Two peoples, one whose land was stolen, the other stolen and brought to this land, united by the unconscionable acts of the past, still echoing in the policies and systems surveilling families today. These communities share a bond of oppression and a well-justified distrust of government and the child welfare system. Many in these communities face challenges passed on to them like a torch handed from one generation to the next, the result of intergenerational trauma and society's limited understanding of the sustained impact of racism and cultural genocide.
Hispanic families face a different set of challenges. As of 2017, one in three children living in the United States was Hispanic. On the surface this community is underrepresented in the foster care population nationally, accounting for 21% of all youth; however, there are great disparities among states. Hispanic children are overrepresented in foster care in a handful of states and significantly underrepresented in roughly seventeen states. If a lack of cultural understanding and the inability to effectively communicate with Spanish-speaking families are seen as explanations for the overrepresentation of Latino youth in some states, the same challenges may also explain the underrepresentation in other states. Families with undocumented loved ones may shy away from public services because they don't believe they are eligible or they are concerned about potential repercussions resulting from their immigration status. While 94% of Latino children were born in the U.S., a quarter of them had a parent who lacked the required legal status to lawfully reside there. This puts the unimaginable stress of having a parent deported on an estimated four million Latino youth. One menacing characteristic that appeared time and time again in my search for answers was the oversized role of poverty in child welfare cases. One study found infants born in California's poorest neighborhoods were reported to Child Protective Services at seven times the rate of infants born in the wealthiest areas. This does not suggest parents who struggle financially are incapable of caring for their children or keeping them safe. Rather, it demonstrates the stress of economic hardship felt by parents and the difficult decisions it forces them to make — groceries or rent, diapers or gas money. It also speaks to the way systems police poverty and how they determine what good enough parenting looks like. It seems that poverty, whether or not it's accompanied by maltreatment, is a lightning rod for intervention. And not always for the better.
There are so many ingredients that could be combined to cook up a foster care detention, but simply mixing them together does not guarantee a child will experience harm. Foretelling neglect or abuse is impossible.

============

> **Written task A**: Extract the portion of the foster care passage from "Two peoples, one" to "and cultural genocide.", copying it word for word.
> **Written task B**: In the foster care passage, how did the rate at which infants born in California's poorest neighborhoods were reported to Child Protective Services compare with the rate for infants born in the wealthiest areas?

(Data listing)
============

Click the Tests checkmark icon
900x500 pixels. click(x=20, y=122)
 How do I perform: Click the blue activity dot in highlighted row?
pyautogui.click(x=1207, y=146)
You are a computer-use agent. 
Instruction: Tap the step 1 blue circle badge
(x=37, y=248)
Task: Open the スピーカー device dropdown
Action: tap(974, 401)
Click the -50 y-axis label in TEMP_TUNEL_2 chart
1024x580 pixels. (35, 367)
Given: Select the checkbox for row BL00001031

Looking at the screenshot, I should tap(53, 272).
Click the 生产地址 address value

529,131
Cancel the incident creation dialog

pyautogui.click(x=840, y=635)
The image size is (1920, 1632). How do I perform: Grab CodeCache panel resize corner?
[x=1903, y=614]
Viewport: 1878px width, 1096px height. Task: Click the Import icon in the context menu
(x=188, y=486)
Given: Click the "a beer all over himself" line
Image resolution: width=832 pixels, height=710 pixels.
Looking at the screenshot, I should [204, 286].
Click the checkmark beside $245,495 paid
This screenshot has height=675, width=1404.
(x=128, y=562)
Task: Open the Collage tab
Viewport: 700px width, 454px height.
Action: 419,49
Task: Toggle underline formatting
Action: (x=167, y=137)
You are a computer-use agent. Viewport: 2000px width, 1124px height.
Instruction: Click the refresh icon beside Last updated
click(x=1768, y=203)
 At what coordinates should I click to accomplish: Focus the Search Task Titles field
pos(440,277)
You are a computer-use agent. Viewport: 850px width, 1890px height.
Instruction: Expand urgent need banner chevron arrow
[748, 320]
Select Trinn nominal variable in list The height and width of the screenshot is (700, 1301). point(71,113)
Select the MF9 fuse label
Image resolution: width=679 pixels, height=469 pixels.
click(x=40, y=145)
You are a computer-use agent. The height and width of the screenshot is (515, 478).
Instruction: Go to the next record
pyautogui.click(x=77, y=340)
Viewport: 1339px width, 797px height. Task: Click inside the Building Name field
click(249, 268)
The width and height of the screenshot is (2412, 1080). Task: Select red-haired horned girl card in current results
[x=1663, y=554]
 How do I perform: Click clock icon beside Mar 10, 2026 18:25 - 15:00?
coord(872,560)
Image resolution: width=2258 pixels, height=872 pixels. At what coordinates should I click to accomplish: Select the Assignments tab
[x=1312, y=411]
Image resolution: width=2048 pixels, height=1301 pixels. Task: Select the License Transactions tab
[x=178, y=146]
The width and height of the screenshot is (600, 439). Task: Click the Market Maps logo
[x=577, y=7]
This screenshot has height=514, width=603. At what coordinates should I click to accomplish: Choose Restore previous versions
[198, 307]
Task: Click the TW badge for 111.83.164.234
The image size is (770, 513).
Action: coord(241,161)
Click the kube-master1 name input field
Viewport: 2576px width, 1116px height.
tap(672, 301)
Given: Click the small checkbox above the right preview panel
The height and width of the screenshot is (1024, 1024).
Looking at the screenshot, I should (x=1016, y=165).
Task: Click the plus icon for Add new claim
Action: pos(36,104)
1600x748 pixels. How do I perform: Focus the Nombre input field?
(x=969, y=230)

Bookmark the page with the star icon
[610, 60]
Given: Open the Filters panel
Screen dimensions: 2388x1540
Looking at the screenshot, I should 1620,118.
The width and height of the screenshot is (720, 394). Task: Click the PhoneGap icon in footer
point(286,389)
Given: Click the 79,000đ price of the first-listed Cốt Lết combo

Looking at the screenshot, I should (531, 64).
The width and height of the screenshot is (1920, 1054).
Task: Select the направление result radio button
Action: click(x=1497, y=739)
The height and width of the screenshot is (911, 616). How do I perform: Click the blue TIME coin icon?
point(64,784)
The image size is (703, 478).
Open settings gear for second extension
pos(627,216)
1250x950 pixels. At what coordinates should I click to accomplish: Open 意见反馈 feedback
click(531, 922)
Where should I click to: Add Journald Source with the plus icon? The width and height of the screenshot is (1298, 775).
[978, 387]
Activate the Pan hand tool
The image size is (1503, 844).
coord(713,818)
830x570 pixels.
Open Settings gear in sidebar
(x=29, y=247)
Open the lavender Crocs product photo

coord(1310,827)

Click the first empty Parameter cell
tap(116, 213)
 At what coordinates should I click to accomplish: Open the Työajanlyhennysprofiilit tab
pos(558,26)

============

> **Full output A**:
Two peoples, one whose land was stolen, the other stolen and brought to this land, united by the unconscionable acts of the past, still echoing in the policies and systems surveilling families today. These communities share a bond of oppression and a well-justified distrust of government and the child welfare system. Many in these communities face challenges passed on to them like a torch handed from one generation to the next, the result of intergenerational trauma and society's limited understanding of the sustained impact of racism and cultural genocide.

> **Full output B**: They were reported at seven times the rate.